Korean Resource Center, CC By-SA

Korean Resource Center does voter registration outreach in Arirang Garden Grove, Orange County, California, in October 2011. These sorts of efforts should attract more foundation funding than they do.

civic engagement

The Korean Resource Center does voter registration outreach in Orange County, California, in October 2011. Photo courtesy of Korean Resource Center, CC By-SA

When we elected a community organizer as president of the United States, it represented arguably the emotional high point in this country’s history of civic engagement of young people and people of color.

In the world of funding, however, it’s been a different story.

In the Foundation Center’s online database of some 2.4 million grants from over 100,000 private foundation, corporate, and public charity grantmakers, among the thousands of possible subjects of grants, the term “community organizing” does not even appear.

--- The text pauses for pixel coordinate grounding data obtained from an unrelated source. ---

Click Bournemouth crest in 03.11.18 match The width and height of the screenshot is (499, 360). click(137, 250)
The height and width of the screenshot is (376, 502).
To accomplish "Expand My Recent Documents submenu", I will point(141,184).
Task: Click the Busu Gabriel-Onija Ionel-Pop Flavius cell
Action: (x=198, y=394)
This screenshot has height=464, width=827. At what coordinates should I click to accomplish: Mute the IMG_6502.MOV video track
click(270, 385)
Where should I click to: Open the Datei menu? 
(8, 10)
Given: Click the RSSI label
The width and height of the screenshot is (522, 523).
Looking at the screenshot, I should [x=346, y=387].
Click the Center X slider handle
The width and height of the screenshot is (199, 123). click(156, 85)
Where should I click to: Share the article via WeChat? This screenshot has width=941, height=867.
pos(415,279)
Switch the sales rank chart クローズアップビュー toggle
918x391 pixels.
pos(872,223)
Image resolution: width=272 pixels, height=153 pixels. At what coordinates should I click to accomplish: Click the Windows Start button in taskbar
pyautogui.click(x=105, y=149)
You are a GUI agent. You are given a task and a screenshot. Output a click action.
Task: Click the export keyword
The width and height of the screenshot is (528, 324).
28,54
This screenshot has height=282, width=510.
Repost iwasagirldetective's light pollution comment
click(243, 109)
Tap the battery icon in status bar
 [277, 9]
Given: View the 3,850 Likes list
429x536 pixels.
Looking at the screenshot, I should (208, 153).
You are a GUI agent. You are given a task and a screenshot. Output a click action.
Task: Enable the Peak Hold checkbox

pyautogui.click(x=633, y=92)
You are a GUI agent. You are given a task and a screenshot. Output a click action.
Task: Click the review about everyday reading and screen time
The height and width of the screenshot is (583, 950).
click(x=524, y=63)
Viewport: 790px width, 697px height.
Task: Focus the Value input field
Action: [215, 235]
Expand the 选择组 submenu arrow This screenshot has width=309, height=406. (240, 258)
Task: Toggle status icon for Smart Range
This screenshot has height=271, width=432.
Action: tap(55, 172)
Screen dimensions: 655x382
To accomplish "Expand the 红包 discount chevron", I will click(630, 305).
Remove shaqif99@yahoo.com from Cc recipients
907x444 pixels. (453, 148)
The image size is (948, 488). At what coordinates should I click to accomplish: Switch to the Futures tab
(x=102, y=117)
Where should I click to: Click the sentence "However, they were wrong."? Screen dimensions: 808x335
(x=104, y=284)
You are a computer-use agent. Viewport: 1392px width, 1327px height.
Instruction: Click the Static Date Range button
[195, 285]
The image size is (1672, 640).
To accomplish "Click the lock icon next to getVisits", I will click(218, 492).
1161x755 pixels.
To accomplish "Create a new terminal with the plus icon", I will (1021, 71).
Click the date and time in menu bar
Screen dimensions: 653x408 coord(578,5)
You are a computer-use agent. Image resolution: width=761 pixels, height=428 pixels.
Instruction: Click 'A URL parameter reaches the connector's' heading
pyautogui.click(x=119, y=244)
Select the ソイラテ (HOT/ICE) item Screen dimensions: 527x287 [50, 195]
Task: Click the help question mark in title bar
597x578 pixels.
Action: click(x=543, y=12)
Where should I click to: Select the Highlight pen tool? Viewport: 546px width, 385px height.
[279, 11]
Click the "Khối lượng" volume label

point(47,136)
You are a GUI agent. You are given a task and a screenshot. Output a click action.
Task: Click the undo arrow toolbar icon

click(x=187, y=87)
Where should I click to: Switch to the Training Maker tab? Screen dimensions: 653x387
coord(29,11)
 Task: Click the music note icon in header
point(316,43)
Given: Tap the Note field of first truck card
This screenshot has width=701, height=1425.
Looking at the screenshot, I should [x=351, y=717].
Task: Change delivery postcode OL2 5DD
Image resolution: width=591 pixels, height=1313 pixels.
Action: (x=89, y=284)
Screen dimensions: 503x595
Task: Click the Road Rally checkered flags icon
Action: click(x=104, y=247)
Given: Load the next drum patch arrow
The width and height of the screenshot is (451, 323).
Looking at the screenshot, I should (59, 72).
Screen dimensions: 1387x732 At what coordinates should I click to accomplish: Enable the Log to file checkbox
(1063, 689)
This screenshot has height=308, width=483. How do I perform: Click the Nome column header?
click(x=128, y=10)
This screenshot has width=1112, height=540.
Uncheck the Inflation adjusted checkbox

This is striking in light of several foundation-supported reports attesting to the importance of community organizing in social change strategies. Some major foundations — including the Ford Foundation, the Marguerite Casey Foundation, the New York Foundation, and others — appear to recognize the importance of community organizing and community mobilization as a core strategy for achieving social change goals, but the amount of the foundation sector’s overall financial commitment to building on-the-ground community organizing capacities and networks hasn’t yet been deemed important enough to even be tracked.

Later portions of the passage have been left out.